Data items
-*-
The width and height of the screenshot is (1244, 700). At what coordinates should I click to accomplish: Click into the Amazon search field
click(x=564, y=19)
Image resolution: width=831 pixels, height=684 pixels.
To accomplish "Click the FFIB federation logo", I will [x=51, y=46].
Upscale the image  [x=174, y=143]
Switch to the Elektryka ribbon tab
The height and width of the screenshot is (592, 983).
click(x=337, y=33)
-*-
(YOUR OBJECTIVE): Restate all of the data above. Match it word for word.

(SOLUTION TO THIS EXERCISE):
The width and height of the screenshot is (1244, 700). At what coordinates should I click to accomplish: Click into the Amazon search field
click(x=564, y=19)
Image resolution: width=831 pixels, height=684 pixels.
To accomplish "Click the FFIB federation logo", I will [x=51, y=46].
Upscale the image  [x=174, y=143]
Switch to the Elektryka ribbon tab
The height and width of the screenshot is (592, 983).
click(x=337, y=33)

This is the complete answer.